- _Your task_
Print the records again, matching each line exactly.

□ □ □ □

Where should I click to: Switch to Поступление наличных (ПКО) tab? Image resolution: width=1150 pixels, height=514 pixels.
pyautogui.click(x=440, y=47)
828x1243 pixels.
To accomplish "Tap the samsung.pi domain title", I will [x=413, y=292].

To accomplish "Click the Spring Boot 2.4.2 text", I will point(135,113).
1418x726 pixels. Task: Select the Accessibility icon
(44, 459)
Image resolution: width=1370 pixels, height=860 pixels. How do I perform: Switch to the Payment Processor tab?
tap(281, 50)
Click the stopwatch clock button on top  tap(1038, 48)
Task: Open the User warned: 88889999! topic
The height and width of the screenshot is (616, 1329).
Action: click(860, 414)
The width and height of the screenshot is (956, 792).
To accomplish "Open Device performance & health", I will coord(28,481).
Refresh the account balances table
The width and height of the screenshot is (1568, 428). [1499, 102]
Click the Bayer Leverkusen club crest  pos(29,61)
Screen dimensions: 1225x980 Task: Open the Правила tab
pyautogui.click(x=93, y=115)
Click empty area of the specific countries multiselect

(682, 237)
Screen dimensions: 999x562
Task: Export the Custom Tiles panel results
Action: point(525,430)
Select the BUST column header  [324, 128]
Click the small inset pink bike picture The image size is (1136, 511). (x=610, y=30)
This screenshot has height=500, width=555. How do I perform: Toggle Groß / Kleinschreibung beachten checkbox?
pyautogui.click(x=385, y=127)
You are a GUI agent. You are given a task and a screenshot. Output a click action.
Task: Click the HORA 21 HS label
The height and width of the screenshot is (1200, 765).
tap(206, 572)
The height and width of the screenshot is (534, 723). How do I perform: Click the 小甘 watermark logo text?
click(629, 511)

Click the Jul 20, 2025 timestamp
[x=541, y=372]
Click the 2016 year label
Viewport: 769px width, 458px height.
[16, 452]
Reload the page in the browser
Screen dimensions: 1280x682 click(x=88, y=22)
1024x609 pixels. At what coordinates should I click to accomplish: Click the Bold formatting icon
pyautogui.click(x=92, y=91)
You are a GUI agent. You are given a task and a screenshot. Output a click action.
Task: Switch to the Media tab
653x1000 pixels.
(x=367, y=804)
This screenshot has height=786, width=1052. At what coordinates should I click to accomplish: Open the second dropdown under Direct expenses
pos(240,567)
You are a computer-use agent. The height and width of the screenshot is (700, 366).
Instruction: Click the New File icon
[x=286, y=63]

□ □ □ □

- _Solution below_
Where should I click to: Switch to Поступление наличных (ПКО) tab? Image resolution: width=1150 pixels, height=514 pixels.
pyautogui.click(x=440, y=47)
828x1243 pixels.
To accomplish "Tap the samsung.pi domain title", I will [x=413, y=292].

To accomplish "Click the Spring Boot 2.4.2 text", I will point(135,113).
1418x726 pixels. Task: Select the Accessibility icon
(44, 459)
Image resolution: width=1370 pixels, height=860 pixels. How do I perform: Switch to the Payment Processor tab?
tap(281, 50)
Click the stopwatch clock button on top  tap(1038, 48)
Task: Open the User warned: 88889999! topic
The height and width of the screenshot is (616, 1329).
Action: click(860, 414)
The width and height of the screenshot is (956, 792).
To accomplish "Open Device performance & health", I will coord(28,481).
Refresh the account balances table
The width and height of the screenshot is (1568, 428). [1499, 102]
Click the Bayer Leverkusen club crest  pos(29,61)
Screen dimensions: 1225x980 Task: Open the Правила tab
pyautogui.click(x=93, y=115)
Click empty area of the specific countries multiselect

(682, 237)
Screen dimensions: 999x562
Task: Export the Custom Tiles panel results
Action: point(525,430)
Select the BUST column header  [324, 128]
Click the small inset pink bike picture The image size is (1136, 511). (x=610, y=30)
This screenshot has height=500, width=555. How do I perform: Toggle Groß / Kleinschreibung beachten checkbox?
pyautogui.click(x=385, y=127)
You are a GUI agent. You are given a task and a screenshot. Output a click action.
Task: Click the HORA 21 HS label
The height and width of the screenshot is (1200, 765).
tap(206, 572)
The height and width of the screenshot is (534, 723). How do I perform: Click the 小甘 watermark logo text?
click(629, 511)

Click the Jul 20, 2025 timestamp
[x=541, y=372]
Click the 2016 year label
Viewport: 769px width, 458px height.
[16, 452]
Reload the page in the browser
Screen dimensions: 1280x682 click(x=88, y=22)
1024x609 pixels. At what coordinates should I click to accomplish: Click the Bold formatting icon
pyautogui.click(x=92, y=91)
You are a GUI agent. You are given a task and a screenshot. Output a click action.
Task: Switch to the Media tab
653x1000 pixels.
(x=367, y=804)
This screenshot has height=786, width=1052. At what coordinates should I click to accomplish: Open the second dropdown under Direct expenses
pos(240,567)
You are a computer-use agent. The height and width of the screenshot is (700, 366).
Instruction: Click the New File icon
[x=286, y=63]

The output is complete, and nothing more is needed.